A lecturer at the University of Nairobi (UON) Ken Ouko stated on Wednesday that arming watchmen would aggravate the security situation further.

 “It is dangerous to give more people guns whether they are in the security forces or not because for example, the watchmen are the most frustrated lot of people,” he cautioned.

“The minute you give them guns, life gets worse because then they are saying that when they are not on duty they could actually just toy around with the gun,” Mr Ouko explained.

“If it is a professional unit like G-4S and they are well trained in the use of weaponry, then yes, it makes more sense.” 

He was speaking during an exclusive interview with Capital Newsbeat where he urged Kenyans to be alert to their surroundings when undertaking business transactions, particularly at financial institutions.

He stressed that this enables one to be aware of anyone trailing them thereby reducing cases of muggings.

 “You must always look over your shoulder and get to see if you are being trailed because that is one of the things that is coming up in Kenya, these days they trail you, they know when you go into  a bank and also if you walk out,” he emphasized.

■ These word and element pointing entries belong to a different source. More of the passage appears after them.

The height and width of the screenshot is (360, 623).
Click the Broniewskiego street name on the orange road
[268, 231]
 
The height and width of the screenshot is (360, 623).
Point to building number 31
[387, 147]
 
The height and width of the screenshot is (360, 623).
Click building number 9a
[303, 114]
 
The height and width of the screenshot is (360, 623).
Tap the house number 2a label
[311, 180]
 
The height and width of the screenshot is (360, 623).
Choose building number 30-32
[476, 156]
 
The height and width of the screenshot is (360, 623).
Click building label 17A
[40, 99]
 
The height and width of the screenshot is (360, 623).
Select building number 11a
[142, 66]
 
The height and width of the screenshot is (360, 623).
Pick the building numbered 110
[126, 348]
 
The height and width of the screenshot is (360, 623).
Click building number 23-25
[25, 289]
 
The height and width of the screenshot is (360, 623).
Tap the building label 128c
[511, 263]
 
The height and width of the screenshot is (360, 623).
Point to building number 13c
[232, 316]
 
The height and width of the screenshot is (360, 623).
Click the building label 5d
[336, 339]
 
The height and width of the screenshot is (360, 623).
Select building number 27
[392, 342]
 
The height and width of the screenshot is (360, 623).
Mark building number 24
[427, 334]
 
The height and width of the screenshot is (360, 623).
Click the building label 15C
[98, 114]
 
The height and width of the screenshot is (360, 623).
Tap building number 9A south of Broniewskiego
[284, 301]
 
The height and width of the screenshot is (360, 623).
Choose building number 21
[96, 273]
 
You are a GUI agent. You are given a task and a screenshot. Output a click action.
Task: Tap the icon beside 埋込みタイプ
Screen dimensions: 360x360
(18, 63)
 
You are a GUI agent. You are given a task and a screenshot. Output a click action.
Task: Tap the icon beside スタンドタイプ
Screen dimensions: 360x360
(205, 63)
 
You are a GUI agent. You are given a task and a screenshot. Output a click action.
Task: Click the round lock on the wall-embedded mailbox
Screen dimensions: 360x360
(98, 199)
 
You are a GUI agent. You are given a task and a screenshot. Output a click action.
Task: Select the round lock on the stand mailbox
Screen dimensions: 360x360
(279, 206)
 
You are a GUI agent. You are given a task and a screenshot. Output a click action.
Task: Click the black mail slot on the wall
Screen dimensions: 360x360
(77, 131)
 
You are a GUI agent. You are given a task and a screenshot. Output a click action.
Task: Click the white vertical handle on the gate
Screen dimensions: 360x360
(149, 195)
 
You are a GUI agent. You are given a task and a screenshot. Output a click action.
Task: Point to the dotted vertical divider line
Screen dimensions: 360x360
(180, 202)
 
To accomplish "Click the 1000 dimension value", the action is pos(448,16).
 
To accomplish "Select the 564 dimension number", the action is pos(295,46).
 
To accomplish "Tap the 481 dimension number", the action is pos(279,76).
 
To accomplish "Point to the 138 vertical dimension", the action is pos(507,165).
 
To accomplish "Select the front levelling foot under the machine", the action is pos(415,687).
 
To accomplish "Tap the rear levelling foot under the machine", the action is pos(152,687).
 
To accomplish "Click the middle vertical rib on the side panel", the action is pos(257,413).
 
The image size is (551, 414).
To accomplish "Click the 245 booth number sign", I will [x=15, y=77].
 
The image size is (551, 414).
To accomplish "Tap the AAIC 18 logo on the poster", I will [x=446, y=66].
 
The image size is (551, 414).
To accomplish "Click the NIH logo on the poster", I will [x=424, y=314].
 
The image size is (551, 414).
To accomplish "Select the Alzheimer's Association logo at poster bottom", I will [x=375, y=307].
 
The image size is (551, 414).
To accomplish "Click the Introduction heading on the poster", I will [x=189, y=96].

“Always try to master your surroundings. If there are any suspicious looking people retreat back into the bank or into the office where you were,” he said.

“Try to disarm the thugs by talking to them. Say hallo to them this will actually throw them off balance,” he further advised.

Mr Ouko called on Kenyans to always remain calm when carjacked or are caught up in similar situations.

He stated that staying composed under such circumstances can go a long way in reducing the impact of the ordeal.

He stressed the need for especially women to establish a rapport with the assailants in a bid to soften them.

 “Sometimes they tell you that after they finish with the money bit, they are going to work on you  and the mistake you make is to start saying ‘Over my dead body’ then you antagonise them,” he said.

 He said that in most cases, criminals are always willing to talk with their victims.

“Half the time they are willing to talk and they will engage you in conversation and   once you have that conversation with them they get a bit softer,” he said.

He however urged everyone to take all necessary precautions especially when going about their daily activities.
“The best thing mentally is to just remain optimistic. You work with fate and destiny and assume that this is my town and I am going to live in it forever.”